Inflammation plays a role in many chronic diseases of aging—diabetes, cardiovascular disease, stroke, obesity—as well as mental health outcomes, and the findings suggest that maltreatment’s association with inflammation does not lie dormant before emerging in adulthood. Instead, the study shows that traumatic experiences have a much more immediate impact.
What I’m struck by is just how early in development we can see these effects. What our study highlights is that, even as early as childhood, we can see that a substantial portion of the children have levels of inflammation that the American Heart Association considers ‘moderate risk’ for heart disease.”
— Katherine Ehrlich
“We and others have speculated that there’s something about the immune system that’s getting calibrated, particularly during childhood, that might be setting people up on long-term trajectories toward accelerated health problems,” said Ehrlich, assistant professor in the Franklin College of Arts and Sciences. “What I’m struck by is just how early in development we can see these effects. What our study highlights is that, even as early as childhood, we can see that a substantial portion of the children have levels of inflammation that the American Heart Association considers ‘moderate risk’ for heart disease. This is concerning from a public health perspective and suggests that these children may be at risk for significant health problems at an earlier age than their nonmaltreated peers.”
Participants in the study included 155 children aged 8-12 from low-income backgrounds who attended a weeklong day camp. The sample was racially diverse and included maltreated and nonmaltreated children.
Types of maltreatment
Researchers captured detailed information on children’s exposure to abuse by utilizing Department of Human Services records about maltreatment experiences in families. The children-documented experiences included neglect (55%), emotional maltreatment (67%), physical abuse (35%) and sexual abuse (8%). Many children experienced more than one type of abuse, and 35% of children experienced abuse across multiple developmental periods.
The team measured five biomarkers of low-grade inflammation using non-fasting blood samples from the children.
Results revealed that childhood maltreatment—for girls—was associated with higher levels of low-grade inflammation in late childhood. Girls who had been abused over multiple periods or had multiple kinds of exposures had the highest levels of inflammation.
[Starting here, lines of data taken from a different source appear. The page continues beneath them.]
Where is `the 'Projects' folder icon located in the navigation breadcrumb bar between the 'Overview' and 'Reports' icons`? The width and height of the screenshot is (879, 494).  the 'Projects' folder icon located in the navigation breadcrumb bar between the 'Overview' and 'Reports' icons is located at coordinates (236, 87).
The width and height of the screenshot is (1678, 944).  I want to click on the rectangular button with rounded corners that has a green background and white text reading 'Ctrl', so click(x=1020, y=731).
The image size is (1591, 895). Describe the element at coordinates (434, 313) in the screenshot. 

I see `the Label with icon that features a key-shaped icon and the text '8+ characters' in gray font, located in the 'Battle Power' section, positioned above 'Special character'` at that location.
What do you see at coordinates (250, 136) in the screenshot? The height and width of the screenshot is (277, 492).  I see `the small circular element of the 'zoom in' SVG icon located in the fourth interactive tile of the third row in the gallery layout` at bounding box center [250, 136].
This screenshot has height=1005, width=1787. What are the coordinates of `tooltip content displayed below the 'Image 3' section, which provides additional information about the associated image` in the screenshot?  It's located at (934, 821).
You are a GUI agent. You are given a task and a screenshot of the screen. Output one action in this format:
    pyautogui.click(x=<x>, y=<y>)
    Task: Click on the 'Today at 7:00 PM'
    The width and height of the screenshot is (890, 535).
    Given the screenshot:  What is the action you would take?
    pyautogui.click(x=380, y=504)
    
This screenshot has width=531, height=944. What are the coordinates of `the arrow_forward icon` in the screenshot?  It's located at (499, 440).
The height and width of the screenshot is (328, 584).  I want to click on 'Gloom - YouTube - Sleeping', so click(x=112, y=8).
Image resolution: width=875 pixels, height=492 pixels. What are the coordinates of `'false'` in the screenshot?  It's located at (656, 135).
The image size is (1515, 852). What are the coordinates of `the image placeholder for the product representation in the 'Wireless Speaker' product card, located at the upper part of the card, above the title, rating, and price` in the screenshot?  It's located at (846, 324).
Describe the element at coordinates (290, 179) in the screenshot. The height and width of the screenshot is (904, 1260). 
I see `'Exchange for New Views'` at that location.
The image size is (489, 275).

Girls’ greatest risk for elevated inflammation emerged when they were abused early in life, before the age of 5.
Differences in gender
For boys in the study, exposure to maltreatment was not reflected in higher levels of inflammation, but Ehrlich cautioned against drawing conclusions without additional research targeted to boys.
“One question is, are these variations due to developmental timing differences?” she said. “We know that girls mature faster than boys in terms of their biological and physical development. If we tested these same boys two years later, would we find the same patterns of inflammation that we found for the girls?”
The study was published in Developmental Psychobiology. Co-authors include Dante Cicchetti, University of Minnesota and University of Rochester; Gregory E. Miller, Northwestern University; and Fred A. Rogosch, University of Rochester. This research was supported by MH083979 from the National Institute on Mental Health, DP2 MD013947 from the Common Fund, DA027827 from the National Institute on Drug Abuse and HL122328 from the National Heart, Lung, and Blood Institute. This work was also supported by a Jacobs Foundation Early Career Research Fellowship.